(Extracted information)
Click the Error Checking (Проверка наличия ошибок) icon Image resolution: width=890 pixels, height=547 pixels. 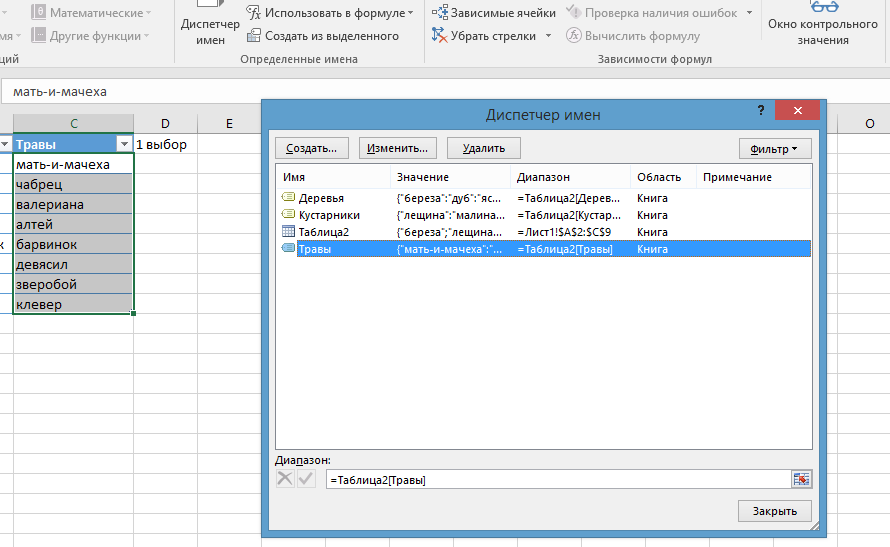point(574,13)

--

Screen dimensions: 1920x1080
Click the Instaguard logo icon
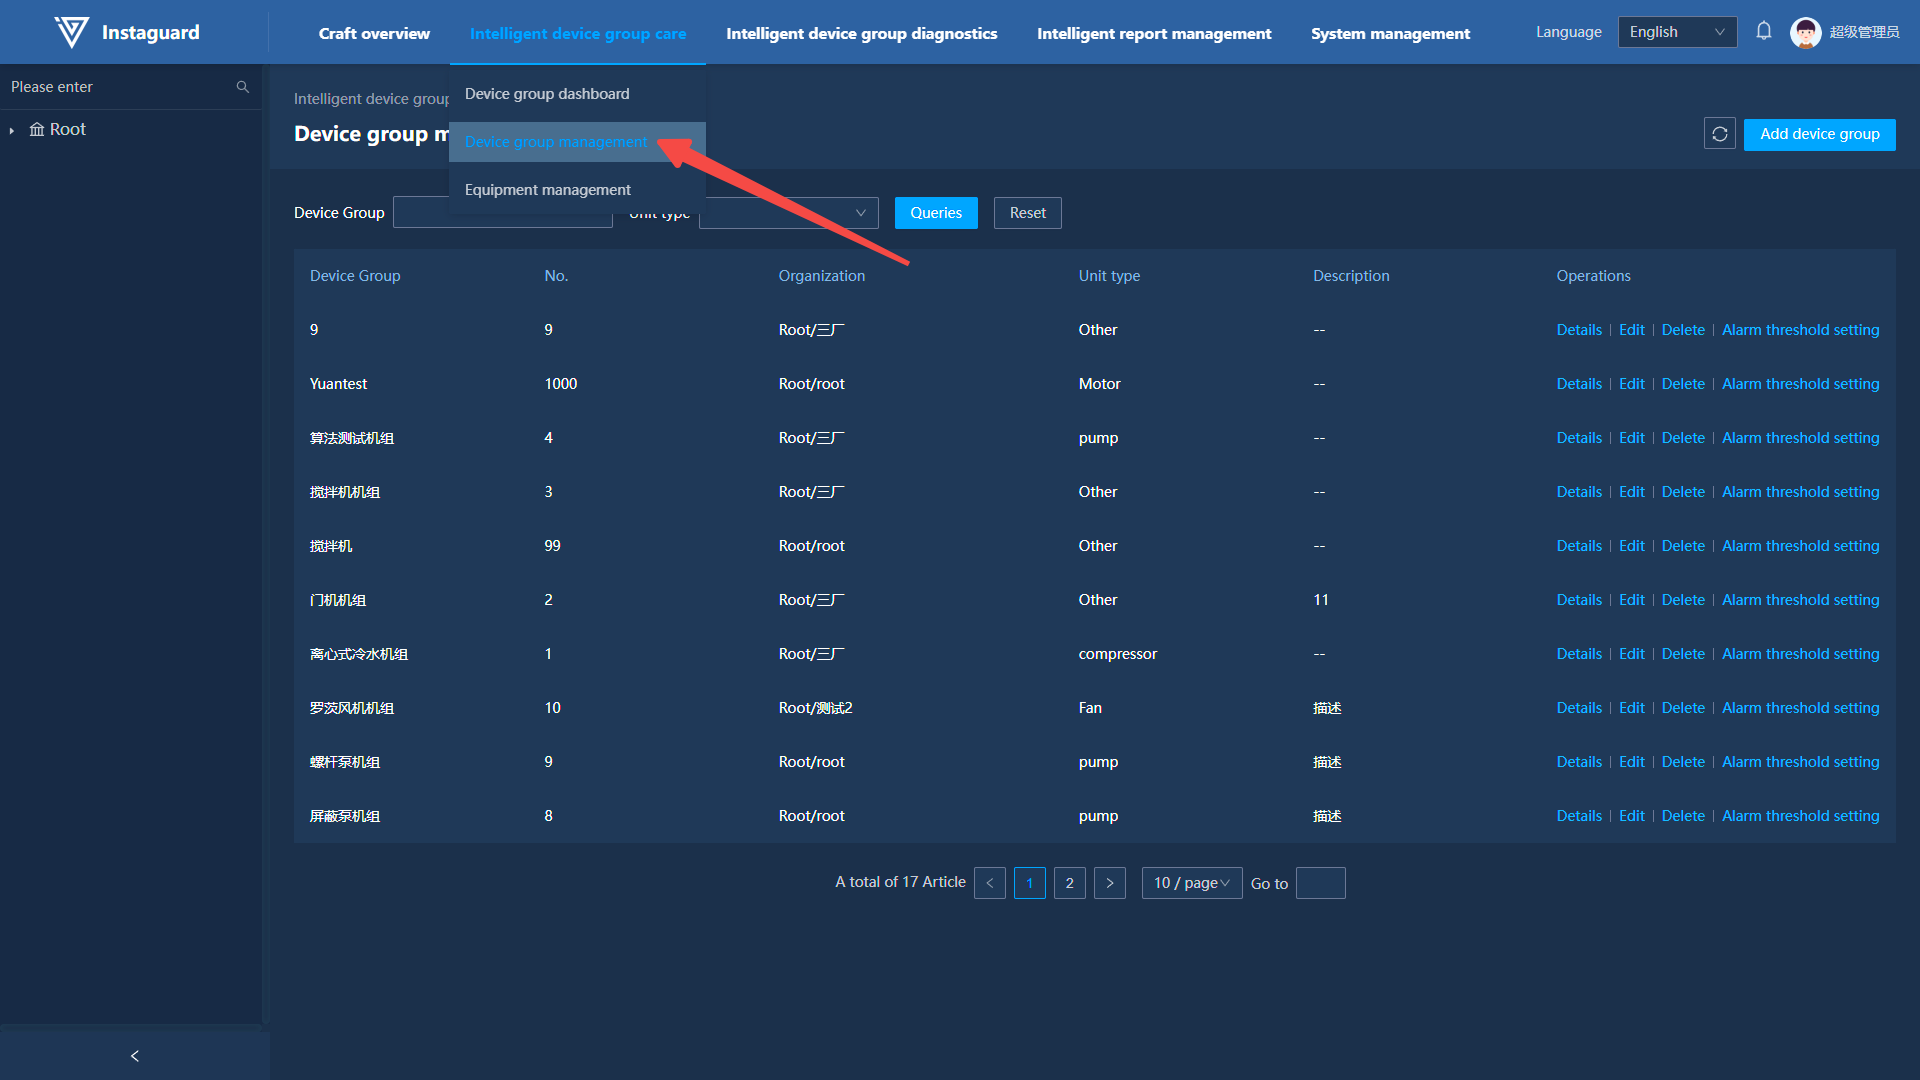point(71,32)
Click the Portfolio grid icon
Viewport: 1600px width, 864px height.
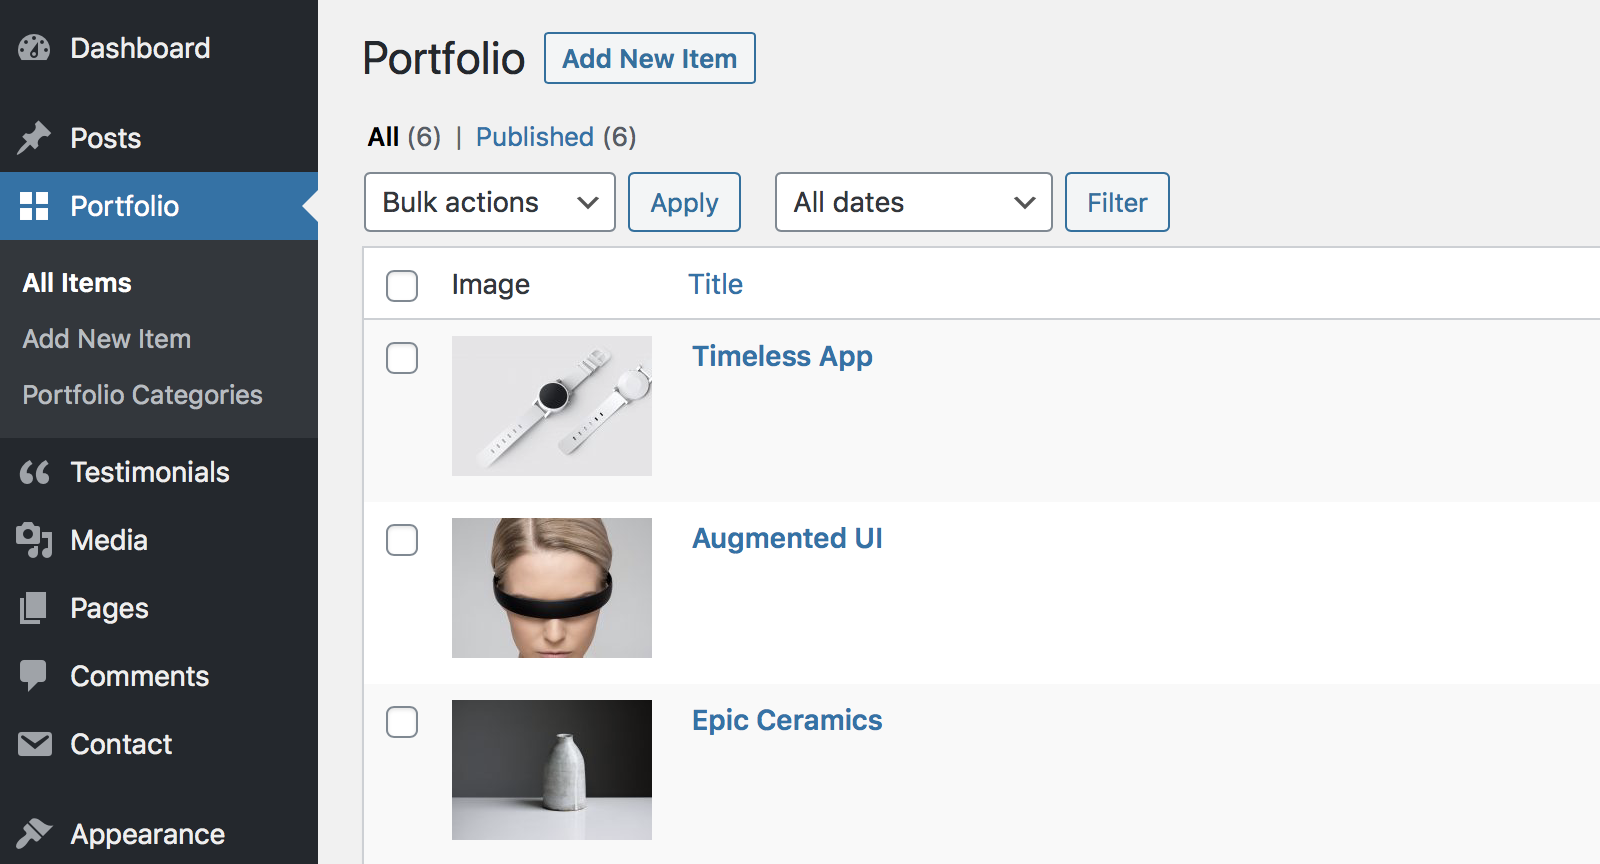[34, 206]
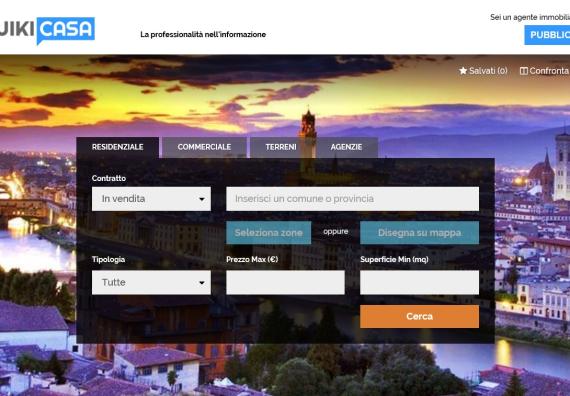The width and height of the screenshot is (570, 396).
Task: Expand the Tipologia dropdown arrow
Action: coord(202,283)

==

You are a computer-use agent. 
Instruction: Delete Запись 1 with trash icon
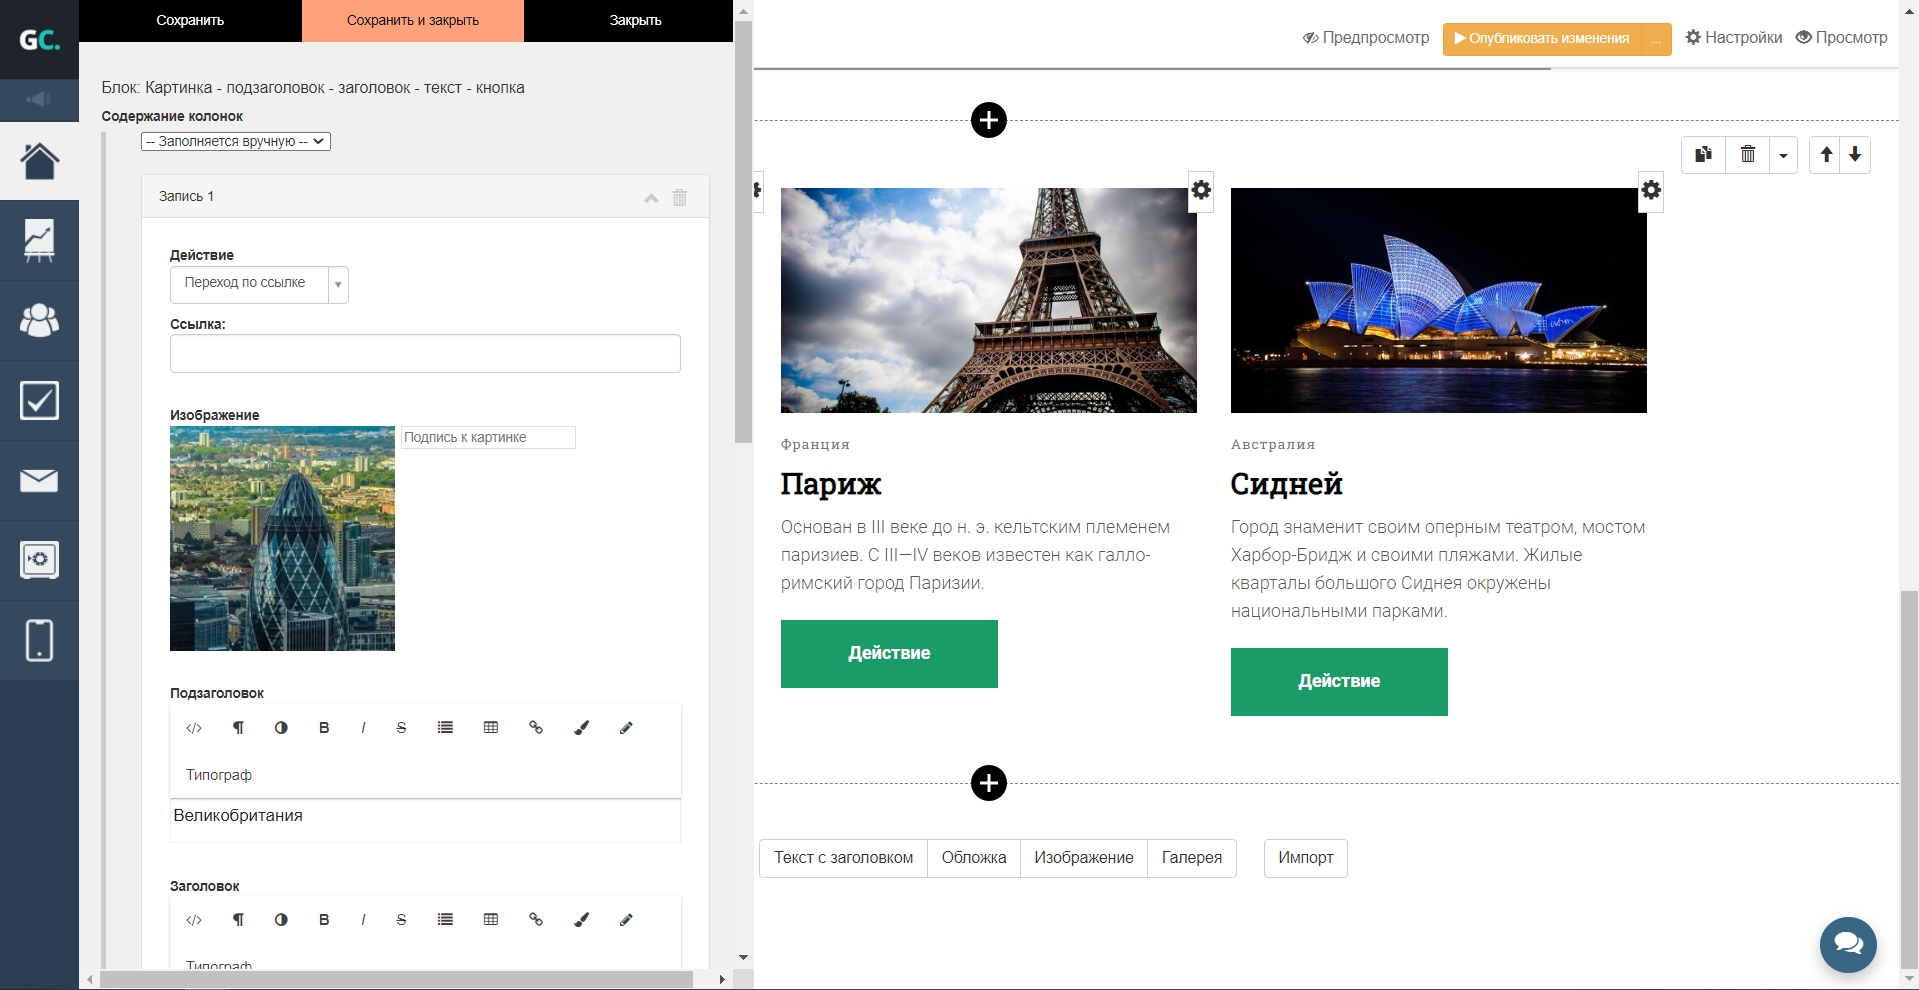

(Exercise instructions) Output the lines from the one containing "You are a computer-use agent." through the one containing "Instruction: Delete Запись 1 with trash icon", inclusive, reproducing them exactly.

(Exercise response)
You are a computer-use agent. 
Instruction: Delete Запись 1 with trash icon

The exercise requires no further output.